Source records:
* * * * * * * * *
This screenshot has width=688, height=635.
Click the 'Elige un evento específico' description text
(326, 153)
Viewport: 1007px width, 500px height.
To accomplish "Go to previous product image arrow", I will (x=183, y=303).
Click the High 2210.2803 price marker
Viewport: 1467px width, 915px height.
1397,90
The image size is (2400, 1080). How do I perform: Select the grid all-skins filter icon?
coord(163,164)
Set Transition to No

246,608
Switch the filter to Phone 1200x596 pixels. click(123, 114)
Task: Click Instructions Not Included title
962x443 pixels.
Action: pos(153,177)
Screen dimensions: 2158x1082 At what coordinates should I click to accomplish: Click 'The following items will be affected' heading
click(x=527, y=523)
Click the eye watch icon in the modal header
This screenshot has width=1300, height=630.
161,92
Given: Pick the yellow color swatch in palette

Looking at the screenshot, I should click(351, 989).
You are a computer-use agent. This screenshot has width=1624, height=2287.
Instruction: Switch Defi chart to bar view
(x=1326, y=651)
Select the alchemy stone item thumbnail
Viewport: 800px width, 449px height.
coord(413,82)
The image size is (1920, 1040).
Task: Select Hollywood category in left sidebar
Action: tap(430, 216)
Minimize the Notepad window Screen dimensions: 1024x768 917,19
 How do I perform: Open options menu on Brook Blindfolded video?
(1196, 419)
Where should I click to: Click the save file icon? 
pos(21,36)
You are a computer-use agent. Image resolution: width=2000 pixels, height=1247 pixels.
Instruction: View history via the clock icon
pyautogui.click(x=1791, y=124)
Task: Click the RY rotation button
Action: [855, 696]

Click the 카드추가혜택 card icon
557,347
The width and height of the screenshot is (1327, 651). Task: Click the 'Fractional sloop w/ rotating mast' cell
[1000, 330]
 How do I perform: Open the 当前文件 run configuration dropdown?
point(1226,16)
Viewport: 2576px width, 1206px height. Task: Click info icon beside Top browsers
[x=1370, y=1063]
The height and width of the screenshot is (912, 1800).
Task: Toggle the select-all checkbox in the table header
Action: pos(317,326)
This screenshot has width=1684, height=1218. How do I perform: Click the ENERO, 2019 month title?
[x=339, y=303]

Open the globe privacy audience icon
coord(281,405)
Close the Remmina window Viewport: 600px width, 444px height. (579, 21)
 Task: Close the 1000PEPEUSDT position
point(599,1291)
* * * * * * * * *
Reproduce the lines above from the line containing "How do I perform: Open options" through the end of the records, including both of those lines.

 How do I perform: Open options menu on Brook Blindfolded video?
(1196, 419)
Where should I click to: Click the save file icon? 
pos(21,36)
You are a computer-use agent. Image resolution: width=2000 pixels, height=1247 pixels.
Instruction: View history via the clock icon
pyautogui.click(x=1791, y=124)
Task: Click the RY rotation button
Action: [855, 696]

Click the 카드추가혜택 card icon
557,347
The width and height of the screenshot is (1327, 651). Task: Click the 'Fractional sloop w/ rotating mast' cell
[1000, 330]
 How do I perform: Open the 当前文件 run configuration dropdown?
point(1226,16)
Viewport: 2576px width, 1206px height. Task: Click info icon beside Top browsers
[x=1370, y=1063]
The height and width of the screenshot is (912, 1800).
Task: Toggle the select-all checkbox in the table header
Action: pos(317,326)
This screenshot has width=1684, height=1218. How do I perform: Click the ENERO, 2019 month title?
[x=339, y=303]

Open the globe privacy audience icon
coord(281,405)
Close the Remmina window Viewport: 600px width, 444px height. (579, 21)
 Task: Close the 1000PEPEUSDT position
point(599,1291)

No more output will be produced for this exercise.